The fact that a US Congressional hearing had discussed South Korean legislation drew considerable comment in the South Korean media.

And Park’s case could become a cross-Pacific political headache at just the wrong moment for Seoul, as Moon is scheduled to meet US President Joe Biden in Washington on May 21.

‘Jail me if you dare!’

Meanwhile, Asia Times has learned, South Korea’s wheels of justice are in motion.

Park, in a telephone conversation with foreign reporters on Friday afternoon, said he had been contacted by the Ministry of Unification, which had warned him that police would be in touch.

North Korea had called on South Korea to stop activists from flying anti-Kim Jong Un propaganda balloons over their border. Photo: AFP/Getty

Park was – typically – unapologetic.

“I did what I think was right, regardless of whether or not I go to jail for it,” he thundered. “If they put me in prison, that is better for me – I have no legal team, but I am going to defend myself to the hilt.”
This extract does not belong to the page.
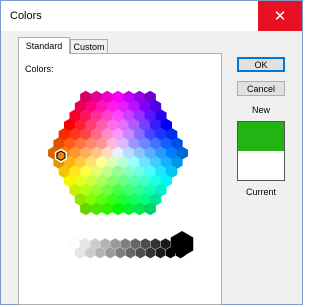  I want to click on tab-custom: Custom, so click(89, 46).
He also refuted claims in some quarters that he is a stooge who receives money from conservative American organizations.

“This is all a lie. No US organization has paid me a single dollar,” he said. However, he admitted he has received individual donations from Korean-Americans.

The Unification Ministry confirmed to Asia Times that a police investigation has been initiated to confirm Park’s claim that he had, indeed, released the balloons.